Peu après cet incident, j’eus occasion d’être fort inquiet. Younis avait envoyé de Dongola au calife un homme venant du Caire et ayant à faire d’importantes communications sur certaines personnes vivant ici. En présence de tous les cadis, le calife l’avait reçu.
J’eus le pressentiment de n’être point étranger à cette affaire et priai un des cadis avec lequel j’étais lié de bien vouloir me renseigner. En quelques mots, il me tranquillisa, mais en m’avertissant d’être prudent et de ne pas éveiller les soupçons en ayant l’air de m’intéresser à cet incident.

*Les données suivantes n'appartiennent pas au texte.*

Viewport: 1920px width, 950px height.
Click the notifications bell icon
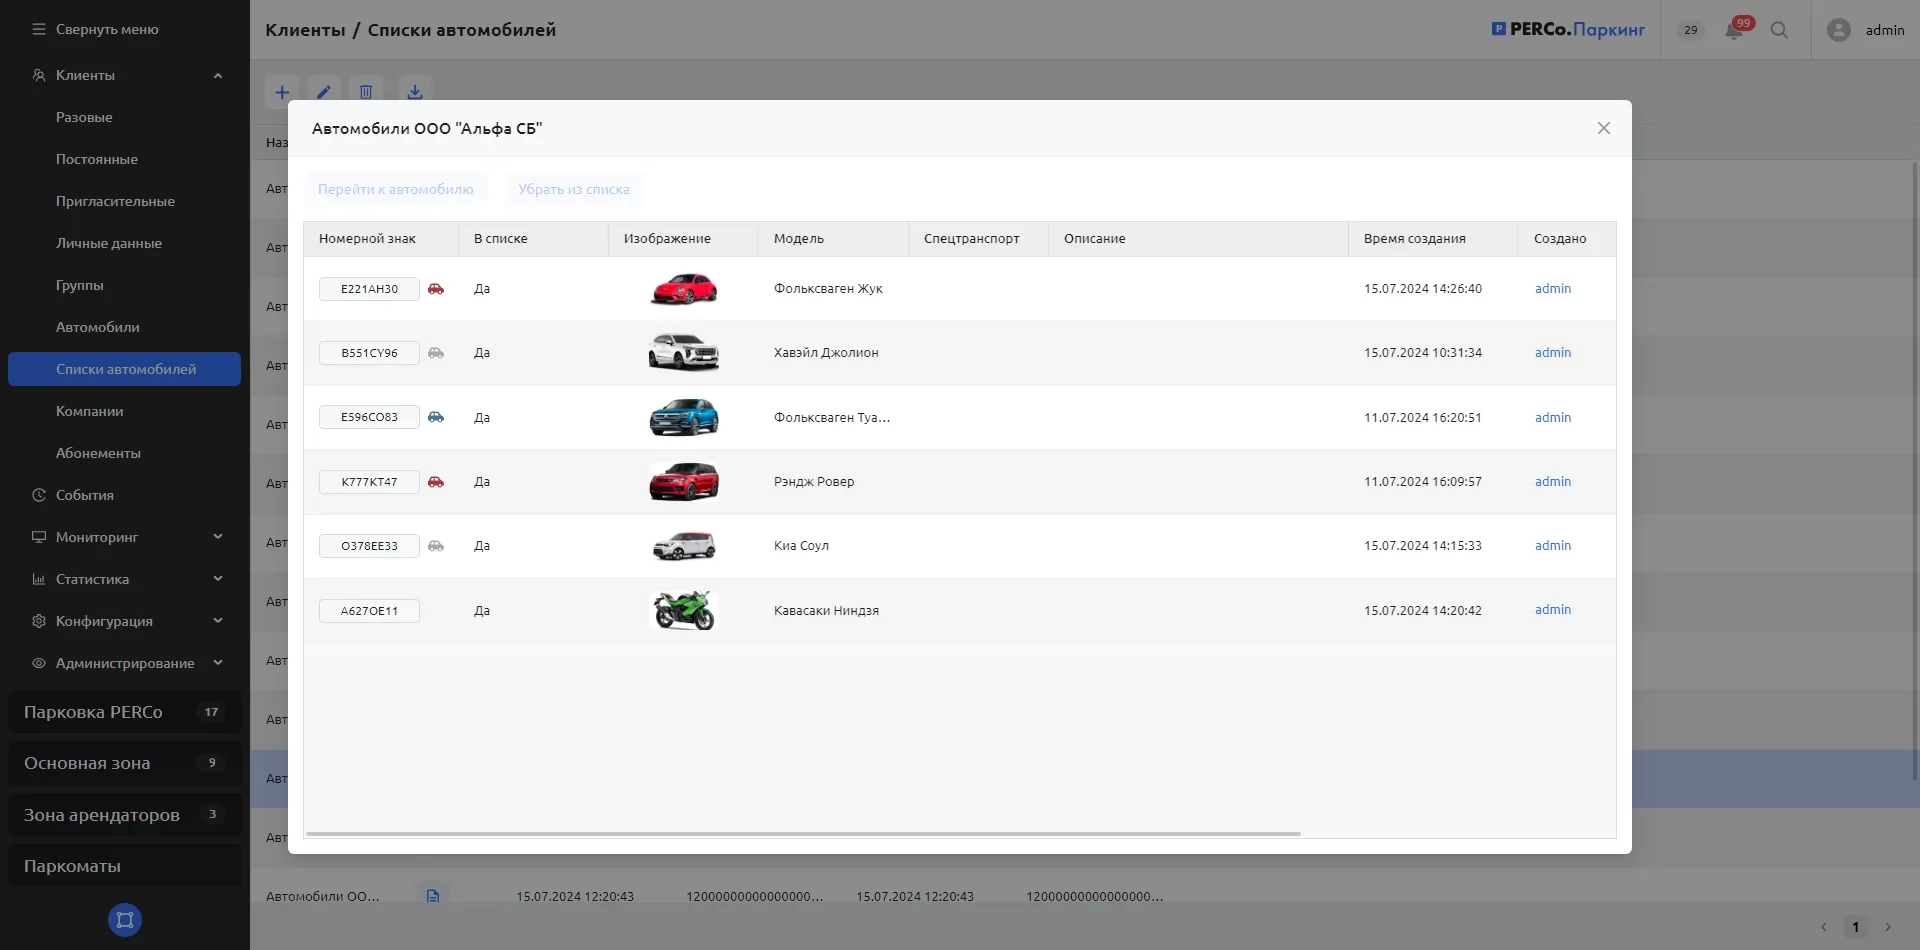[1734, 31]
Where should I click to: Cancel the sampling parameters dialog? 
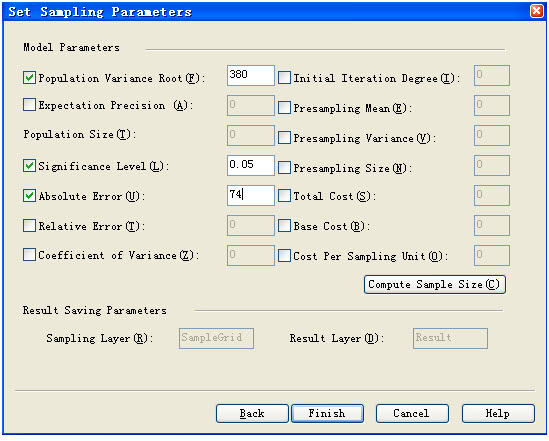point(412,413)

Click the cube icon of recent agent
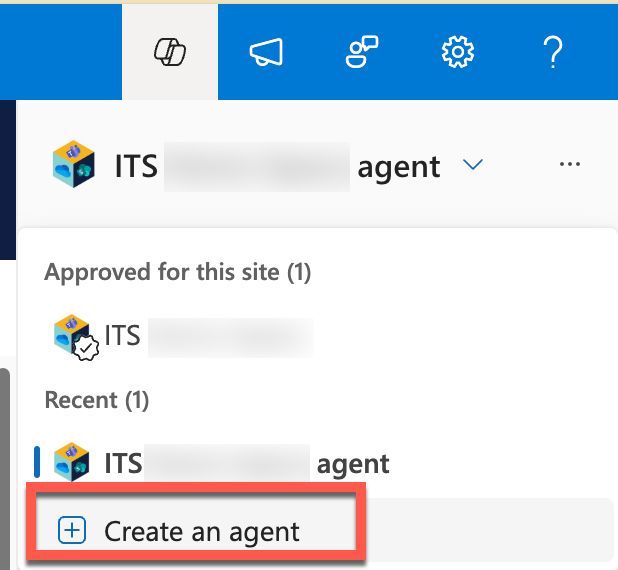tap(72, 462)
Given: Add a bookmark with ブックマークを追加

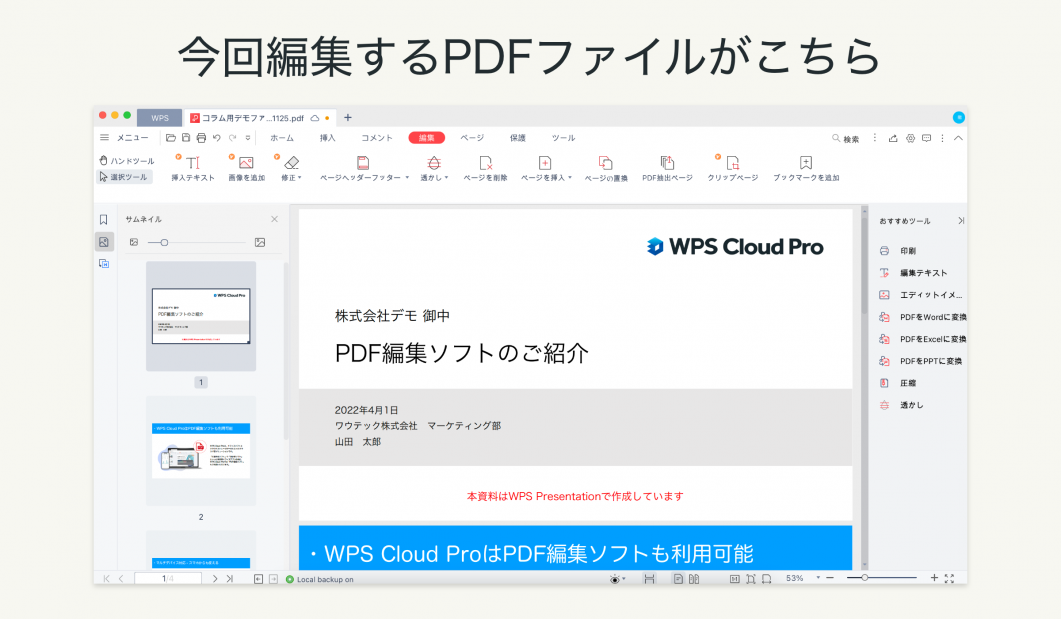Looking at the screenshot, I should [807, 170].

Après la prière, les juges furent appelés de nouveau et, accompagnés du messager, se présentèrent chez le calife. Quelques minutes après, je vis l’homme, qu’on avait garrotté, conduit en prison. Je l’avoue, je m’en réjouis et pour cause. Suivant le conseil que m’avait donné le cadi, je parus fort indifférent devant mes camarades qui cherchaient à s’enquérir des causes de l’arrestation de ce personnage.

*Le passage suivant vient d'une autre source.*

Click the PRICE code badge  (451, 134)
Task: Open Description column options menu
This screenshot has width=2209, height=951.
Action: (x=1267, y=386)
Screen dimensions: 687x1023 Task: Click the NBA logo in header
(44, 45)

Le lendemain, je fus cité devant le calife. Les cadis, quelques-uns de mes collègues se trouvaient déjà chez lui.
Il me fit prendre place et commença à me faire observer qu’il m’avait toujours exhorté à être fidèle, qu’il avait soin de moi comme un père de son fils et qu’il n’avait jamais ajouté foi aux accusations portées contre moi, par mes ennemis.

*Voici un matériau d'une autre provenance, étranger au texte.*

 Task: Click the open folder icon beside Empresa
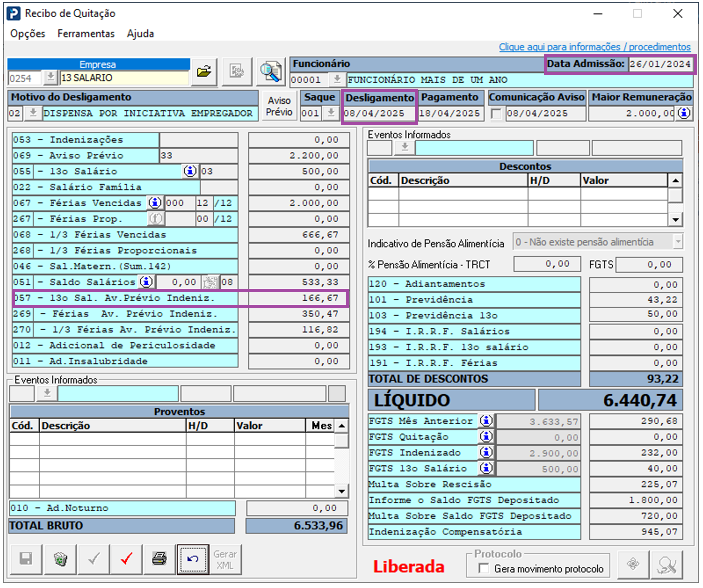[x=204, y=71]
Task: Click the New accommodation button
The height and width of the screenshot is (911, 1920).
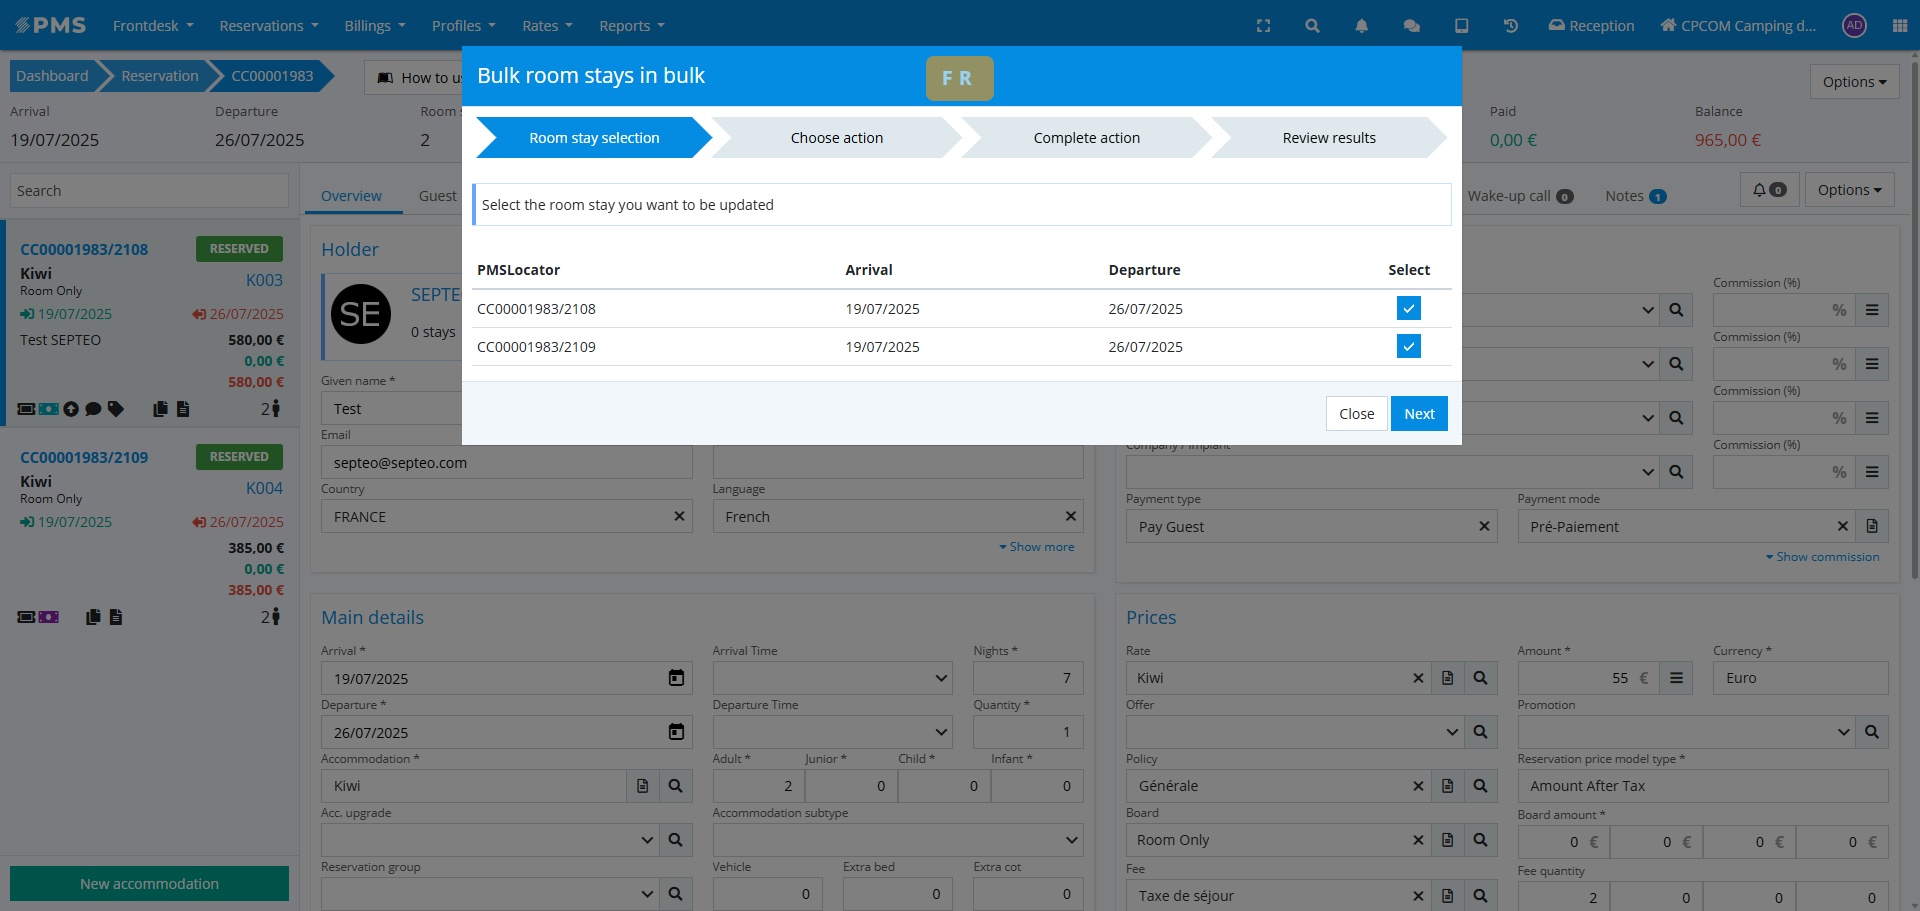Action: pyautogui.click(x=149, y=884)
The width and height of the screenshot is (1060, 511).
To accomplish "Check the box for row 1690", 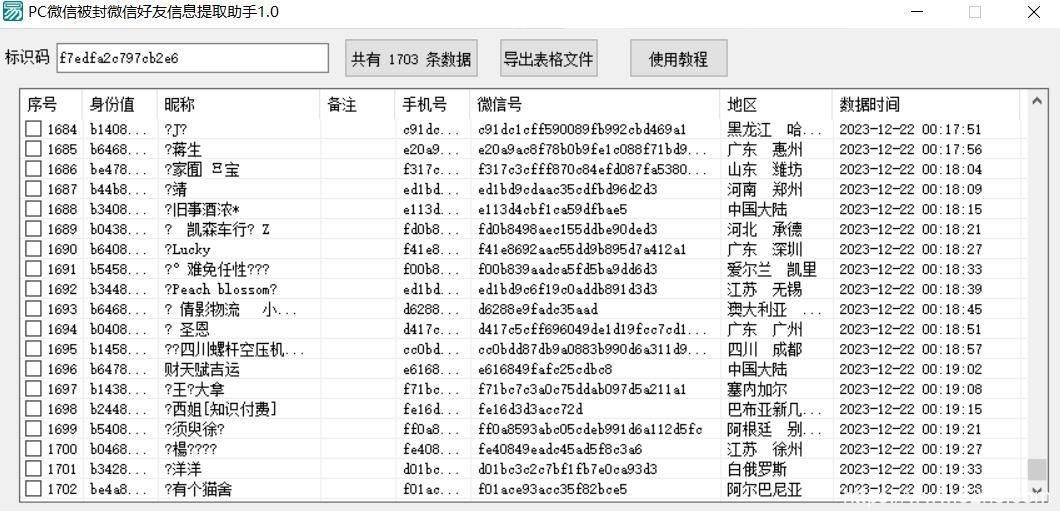I will tap(34, 249).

«Mais, ajouta-t-il, répétant le proverbe arabe, il n’y a pas de fumée sans feu. Or, chez toi, il y a toujours de la fumée et beaucoup de fumée.»
Son regard devint plus perçant.
«Cet homme a prétendu hier que tu étais un espion du Gouvernement et que ta solde était versée mensuellement à ton remplaçant au Caire, lequel te la faisait parvenir ici-même. Il a soutenu avoir vu ta propre signature, chez les autorités de cette ville, prétendant que Youssouf el Gasis (le Père Ohrwalder) n’avait pu s’enfuir que par ton intermédiaire. Il a déclaré enfin que tu t’es engagé vis-à-vis des Anglais, lors d’une attaque d’Omm Derman, à t’emparer de l’arsenal ainsi que du magasin aux munitions, lequel, vous le savez tous, se trouve vis-à-vis de ta maison. Cet homme, un de nos anciens déserteurs, a été jeté en prison. Qu’as-tu à dire pour ta défense.»
«Maître, répondis-je le plus tranquillement possible, Dieu est miséricordieux et tu es juste. Je ne suis pas un espion et n’ai jamais communiqué avec le Gouvernement. Quant à avoir touché un salaire quelconque, je le nie. Mes frères, tes moulazeimie qui entrent continuellement dans ma maison savent fort bien que souvent je manque même du nécessaire; le respect que j’éprouve pour toi m’a toujours empêché de me plaindre. Cet homme prétend avoir vu ma signature: nouveau mensonge! Je suis convaincu qu’il est incapable de déchiffrer nos langues européennes. Bien plus, si tu le désires, permets que j’écrive différents noms; au milieu de ces derniers, j’intercalerai le mien; s’il le lit, ce sera la preuve qu’il connaît nos caractères, mais non que je suis un espion.»